### Goal of the exercise
Transcribe the records in full, keeping every word exactly as given.

[Saved entries]
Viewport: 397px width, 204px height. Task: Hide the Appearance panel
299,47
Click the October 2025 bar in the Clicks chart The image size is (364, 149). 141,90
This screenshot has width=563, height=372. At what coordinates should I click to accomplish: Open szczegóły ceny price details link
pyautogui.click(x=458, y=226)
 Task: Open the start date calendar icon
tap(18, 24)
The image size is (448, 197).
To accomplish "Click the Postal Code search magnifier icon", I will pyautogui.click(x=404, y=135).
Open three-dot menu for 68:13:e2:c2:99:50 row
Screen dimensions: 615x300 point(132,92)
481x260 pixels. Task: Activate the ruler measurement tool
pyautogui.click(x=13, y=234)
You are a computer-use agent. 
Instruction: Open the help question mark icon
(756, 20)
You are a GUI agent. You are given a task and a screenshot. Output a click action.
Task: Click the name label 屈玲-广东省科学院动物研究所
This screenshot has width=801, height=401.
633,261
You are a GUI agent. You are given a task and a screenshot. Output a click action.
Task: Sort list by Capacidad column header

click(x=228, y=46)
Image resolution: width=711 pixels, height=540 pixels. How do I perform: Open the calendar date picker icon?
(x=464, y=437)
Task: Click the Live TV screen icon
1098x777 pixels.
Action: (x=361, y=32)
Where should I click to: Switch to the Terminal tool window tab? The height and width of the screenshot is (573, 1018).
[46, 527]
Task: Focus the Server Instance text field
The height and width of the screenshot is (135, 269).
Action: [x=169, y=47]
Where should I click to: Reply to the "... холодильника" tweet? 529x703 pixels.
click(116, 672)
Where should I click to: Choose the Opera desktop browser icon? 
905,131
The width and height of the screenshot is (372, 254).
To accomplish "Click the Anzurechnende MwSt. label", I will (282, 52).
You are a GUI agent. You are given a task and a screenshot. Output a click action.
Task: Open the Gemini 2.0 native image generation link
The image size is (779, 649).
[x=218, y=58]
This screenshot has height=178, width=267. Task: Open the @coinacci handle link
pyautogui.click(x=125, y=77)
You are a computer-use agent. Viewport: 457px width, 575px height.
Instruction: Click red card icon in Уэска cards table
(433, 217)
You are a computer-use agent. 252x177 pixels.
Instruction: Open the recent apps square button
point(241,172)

### Answer section
Viewport: 397px width, 204px height. Task: Hide the Appearance panel
299,47
Click the October 2025 bar in the Clicks chart The image size is (364, 149). 141,90
This screenshot has width=563, height=372. At what coordinates should I click to accomplish: Open szczegóły ceny price details link
pyautogui.click(x=458, y=226)
 Task: Open the start date calendar icon
tap(18, 24)
The image size is (448, 197).
To accomplish "Click the Postal Code search magnifier icon", I will pyautogui.click(x=404, y=135).
Open three-dot menu for 68:13:e2:c2:99:50 row
Screen dimensions: 615x300 point(132,92)
481x260 pixels. Task: Activate the ruler measurement tool
pyautogui.click(x=13, y=234)
You are a computer-use agent. 
Instruction: Open the help question mark icon
(756, 20)
You are a GUI agent. You are given a task and a screenshot. Output a click action.
Task: Click the name label 屈玲-广东省科学院动物研究所
This screenshot has width=801, height=401.
633,261
You are a GUI agent. You are given a task and a screenshot. Output a click action.
Task: Sort list by Capacidad column header

click(x=228, y=46)
Image resolution: width=711 pixels, height=540 pixels. How do I perform: Open the calendar date picker icon?
(x=464, y=437)
Task: Click the Live TV screen icon
1098x777 pixels.
Action: (x=361, y=32)
Where should I click to: Switch to the Terminal tool window tab? The height and width of the screenshot is (573, 1018).
[46, 527]
Task: Focus the Server Instance text field
The height and width of the screenshot is (135, 269).
Action: [x=169, y=47]
Where should I click to: Reply to the "... холодильника" tweet? 529x703 pixels.
click(116, 672)
Where should I click to: Choose the Opera desktop browser icon? 
905,131
The width and height of the screenshot is (372, 254).
To accomplish "Click the Anzurechnende MwSt. label", I will (282, 52).
You are a GUI agent. You are given a task and a screenshot. Output a click action.
Task: Open the Gemini 2.0 native image generation link
The image size is (779, 649).
[x=218, y=58]
This screenshot has height=178, width=267. Task: Open the @coinacci handle link
pyautogui.click(x=125, y=77)
You are a computer-use agent. Viewport: 457px width, 575px height.
Instruction: Click red card icon in Уэска cards table
(433, 217)
You are a computer-use agent. 252x177 pixels.
Instruction: Open the recent apps square button
point(241,172)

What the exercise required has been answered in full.